(Saved entries)
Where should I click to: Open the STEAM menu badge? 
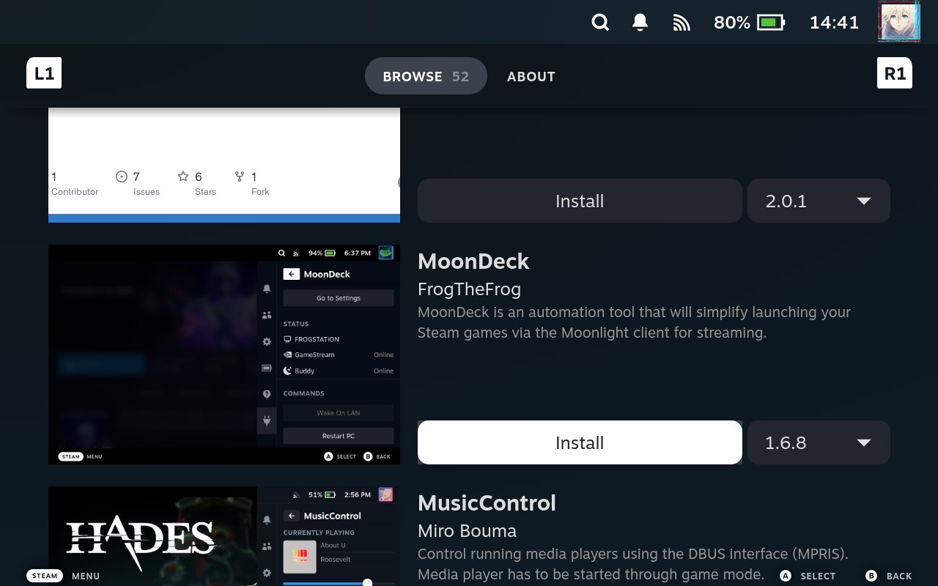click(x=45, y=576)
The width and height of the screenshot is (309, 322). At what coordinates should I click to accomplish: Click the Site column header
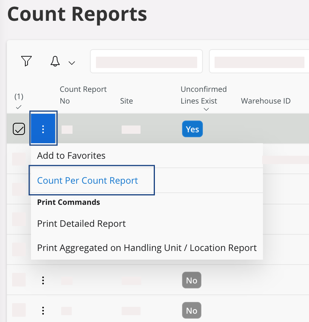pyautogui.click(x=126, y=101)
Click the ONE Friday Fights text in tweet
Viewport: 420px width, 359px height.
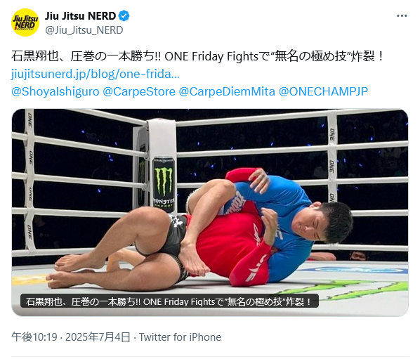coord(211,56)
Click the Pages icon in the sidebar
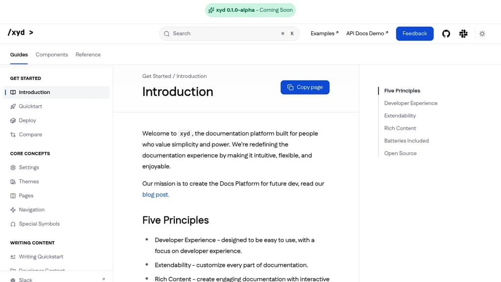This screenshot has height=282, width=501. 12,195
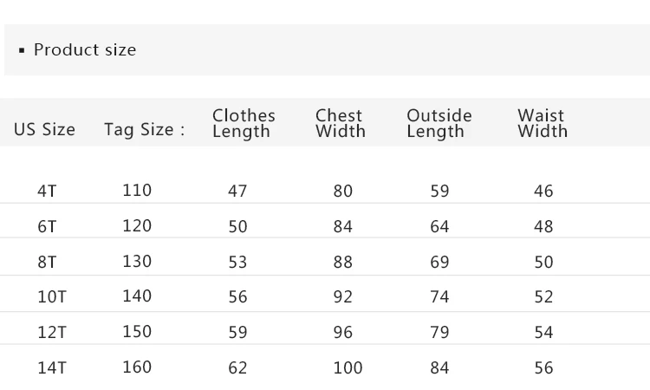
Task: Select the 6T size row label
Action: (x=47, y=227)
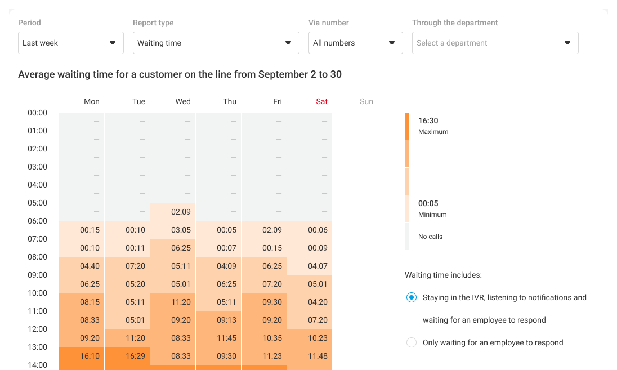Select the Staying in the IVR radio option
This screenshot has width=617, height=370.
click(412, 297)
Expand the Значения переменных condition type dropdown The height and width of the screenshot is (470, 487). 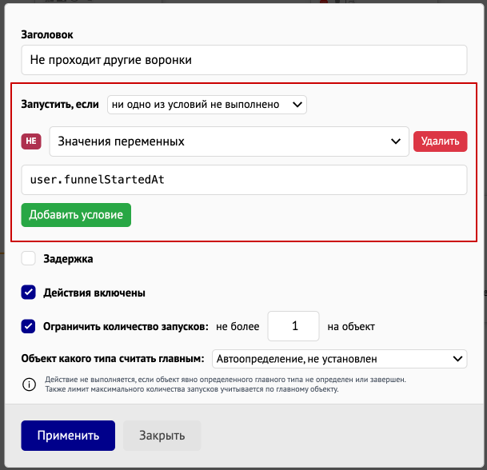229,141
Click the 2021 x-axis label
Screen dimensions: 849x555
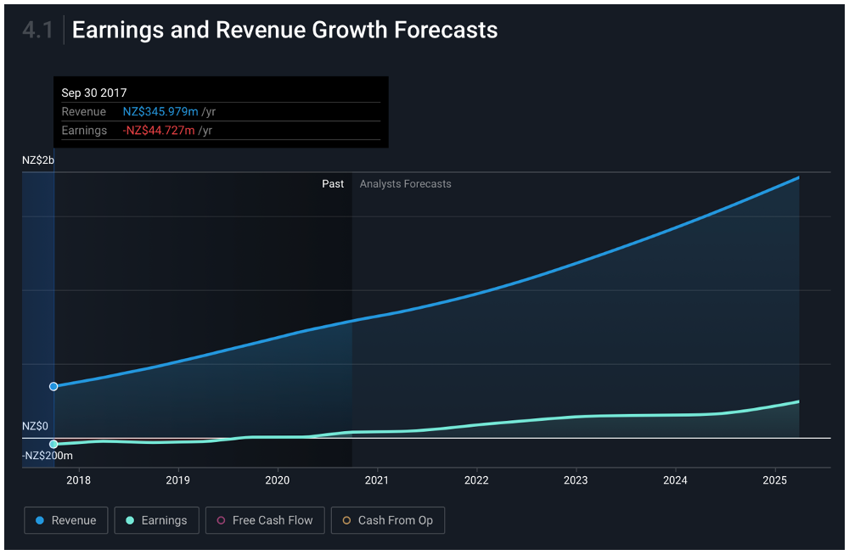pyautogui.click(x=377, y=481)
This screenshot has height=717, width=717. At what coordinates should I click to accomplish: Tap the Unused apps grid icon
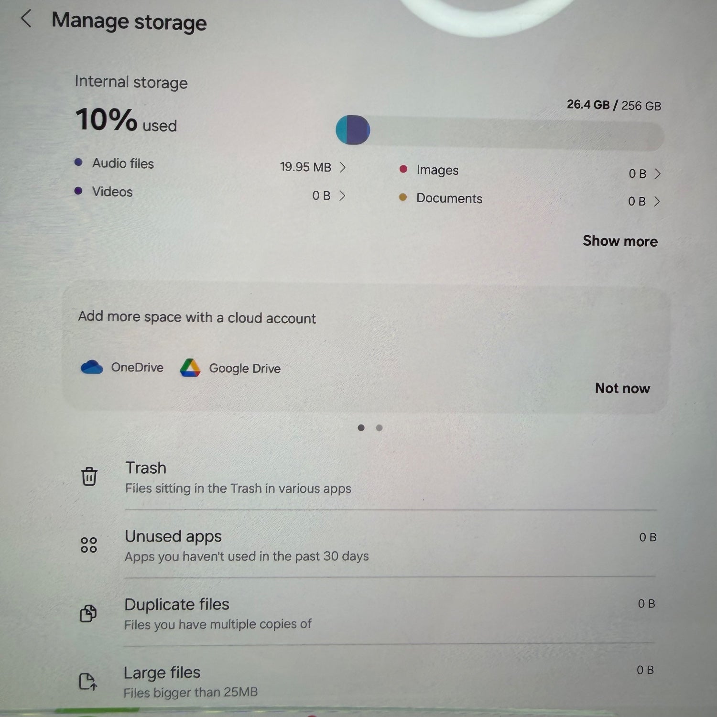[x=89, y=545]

• Exercise objective:
The line containing "Click the 2021 x-axis label" and every line after it, up to the last line of the data, should be returned exactly, without the pictures.

• Solution below:
Click the 2021 x-axis label
Screen dimensions: 849x555
pyautogui.click(x=377, y=481)
This screenshot has height=717, width=717. At what coordinates should I click to accomplish: Tap the Unused apps grid icon
[x=89, y=545]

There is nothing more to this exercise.